Thursday, March 16, 2006

Another Booking Complexity

The problem: my Turkish Airways ticket to Paris needs to be picked up in Bangkok, Thailand the day I arrive there. I had oh-so-intelligently booked a flight out of Bangkok to Chiang Mai earlier this week, leaving at 6:45 AM on the day I arrive. Why so early, you ask? Because I get to Bangkok from Hong Kong at 1:30 in the morning. Yeah. Blah. It was a cheap flight. So to minimize my agony, I decided to make use of my being at the airport and got a ticket out as early as possible the next morning. You say this is still not a problem. All looks good, ideal even. Aha! Evil lurks within.

Further complexities: Not only must the ticket be picked up (because Turkish Airways does not issue electronic tickets out of Bangkok), but it needs to be picked up before 11:00 AM on the 18th. Luckily, I'll be in Thailand then. Unluckily, I'll be in Chiang Mai.

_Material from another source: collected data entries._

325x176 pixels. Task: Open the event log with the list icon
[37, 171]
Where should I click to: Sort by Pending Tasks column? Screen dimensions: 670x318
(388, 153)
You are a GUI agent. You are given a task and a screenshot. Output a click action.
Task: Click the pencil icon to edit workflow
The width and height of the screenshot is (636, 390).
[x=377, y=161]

Further malchance: I can no longer change my ticket to Chiang Mai.

Probably outcome: Because I doubt the budget airline from whom I purchased my Chiang Mai ticket will give a, shall we crudely say, 'horse's ass' about my dilemma, I predict I'll have to wait around in the airport until the Turkish Airways offices open, get my ticket, and then buy another ticket to Chiang Mai or change my plans. This isn't such a big deal since the ticket was only 40 USD and I didn't have any plans in the first place. However, it's the principle of the thing. Every airline should issue e-tickets from every destination to every destination. It's 2006 people.

Also, this is a good opportunity to complain about the institution of the onward ticket. Most of my travel problems have been caused by the onward ticket. In fact, far more conniving than the &*(^er who stole my shoes is the Tourism Bureau or Immigration Department that requires those entering a country to prove they will leave it by buying an onward ticket. First, as if a few hundred dollars would stop anyone from immigrating to another country if they really wanted to. People pay thousands to have someone smuggle them across the US border, and they're poor. I'm not, and I don't want to live in Manila anyway.

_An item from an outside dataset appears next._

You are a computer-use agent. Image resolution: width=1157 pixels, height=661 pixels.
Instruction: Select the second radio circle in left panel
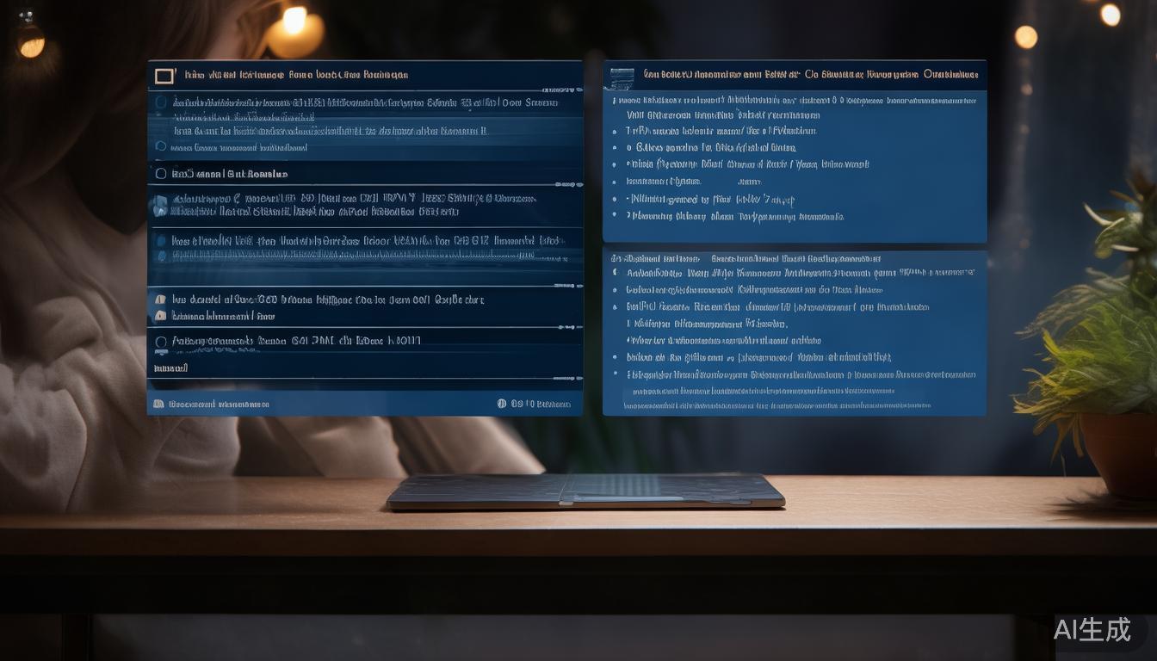point(160,146)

Second, it's a rip-off. Let's say (hypothetically) that you're in Manila. You already have your onward ticket to Hong Kong (which you had to buy to get into the Philippines in the first place). You want to buy a ticket from Hong Kong to Bangkok because it seems you need an onward ticket to get into Hong Kong. However, if you try to buy said ticket from a travel agent in Manila, it will be SIGNIFICANTLY more expensive than if you buy it in Hong Kong. Now, obviously this is bad for Filippino business; as if travel agents weren't having enough of a problem these days.

The solution for you is to buy the ticket directly from the airline online (even if you buy the ticket directly from the airline's office in Manila, it will be more expensive). Of course, when an airline doesn't offer e-tickets from certain destinations (and they tend to choose the same places not to issue tickets from) the spontaneous travelor will find it economically difficult to purchase a ticket. Big, fancy airlines like PAL and Emirates tend to be out of those cheap tickets rather quickly; the window to buy them is small. So you suck it up and pay it out or you change your plans.

My major beef with the whole system is that it benefits no one. Maybe I'm being spoiled to expect to travel around the world without making any plans; maybe not. Tourism is great for both the travelor and the host country. I'm happy because I'm having fun, the country I'm in and its people are happy because I'm spending money. Onward tickets are just another inane policy that makes it less enjoyable for me and less profitable for them (because I won't use their expensive travel agents). Countries, especially less 'developed' ones like the Philippines, should be doing everything they can to make foreignors stay as long as possible. Why make them leave? All they do is spend money. Even when they set up business, better they do it in your country than in someone else's.

If anyone has any ideas about the onward ticket: why it exists, why booking it has to be more expensive from one country to another, I'd love to know about it. As it is, I don't understand it.